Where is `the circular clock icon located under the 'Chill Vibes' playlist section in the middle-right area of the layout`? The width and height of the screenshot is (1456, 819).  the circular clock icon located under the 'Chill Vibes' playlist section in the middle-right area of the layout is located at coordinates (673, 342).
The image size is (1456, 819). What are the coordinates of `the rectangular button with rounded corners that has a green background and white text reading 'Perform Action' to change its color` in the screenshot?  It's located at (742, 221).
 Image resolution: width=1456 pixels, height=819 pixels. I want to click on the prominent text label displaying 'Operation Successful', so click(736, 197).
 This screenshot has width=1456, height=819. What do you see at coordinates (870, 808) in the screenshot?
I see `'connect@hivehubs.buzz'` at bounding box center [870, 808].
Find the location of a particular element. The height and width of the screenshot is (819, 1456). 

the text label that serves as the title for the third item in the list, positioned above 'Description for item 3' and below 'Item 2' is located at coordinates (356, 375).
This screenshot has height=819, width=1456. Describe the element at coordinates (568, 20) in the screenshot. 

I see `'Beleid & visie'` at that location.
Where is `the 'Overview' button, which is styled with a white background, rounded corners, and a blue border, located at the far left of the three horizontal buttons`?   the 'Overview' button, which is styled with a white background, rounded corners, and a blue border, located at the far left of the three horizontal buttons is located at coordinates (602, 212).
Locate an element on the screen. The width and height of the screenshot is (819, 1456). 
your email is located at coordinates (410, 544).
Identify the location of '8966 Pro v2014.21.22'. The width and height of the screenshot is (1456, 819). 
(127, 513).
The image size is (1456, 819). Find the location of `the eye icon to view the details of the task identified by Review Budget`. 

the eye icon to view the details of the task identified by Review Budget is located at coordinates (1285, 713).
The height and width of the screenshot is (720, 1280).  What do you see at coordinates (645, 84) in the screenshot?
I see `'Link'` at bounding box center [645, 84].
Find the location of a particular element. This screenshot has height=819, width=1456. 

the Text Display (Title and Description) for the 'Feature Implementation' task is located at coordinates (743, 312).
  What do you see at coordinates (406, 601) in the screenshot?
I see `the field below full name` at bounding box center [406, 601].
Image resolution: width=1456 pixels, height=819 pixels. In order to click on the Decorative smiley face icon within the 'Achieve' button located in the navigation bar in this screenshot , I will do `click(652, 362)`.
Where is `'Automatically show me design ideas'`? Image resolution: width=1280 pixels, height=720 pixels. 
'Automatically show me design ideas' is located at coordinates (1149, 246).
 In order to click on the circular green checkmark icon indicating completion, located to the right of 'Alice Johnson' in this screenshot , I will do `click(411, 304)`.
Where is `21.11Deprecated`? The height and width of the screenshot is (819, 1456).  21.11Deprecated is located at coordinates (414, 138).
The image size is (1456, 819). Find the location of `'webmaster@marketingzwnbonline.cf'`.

··········

*Task objective*
Which lines in the listing above contain the string "element" with the same capitalization? Copy out each of those lines in full.

*Exercise result*
Find the location of a particular element. The height and width of the screenshot is (819, 1456). 
This screenshot has height=819, width=1456. Describe the element at coordinates (568, 20) in the screenshot. 
Locate an element on the screen. The width and height of the screenshot is (819, 1456). 
Find the location of a particular element. This screenshot has height=819, width=1456. 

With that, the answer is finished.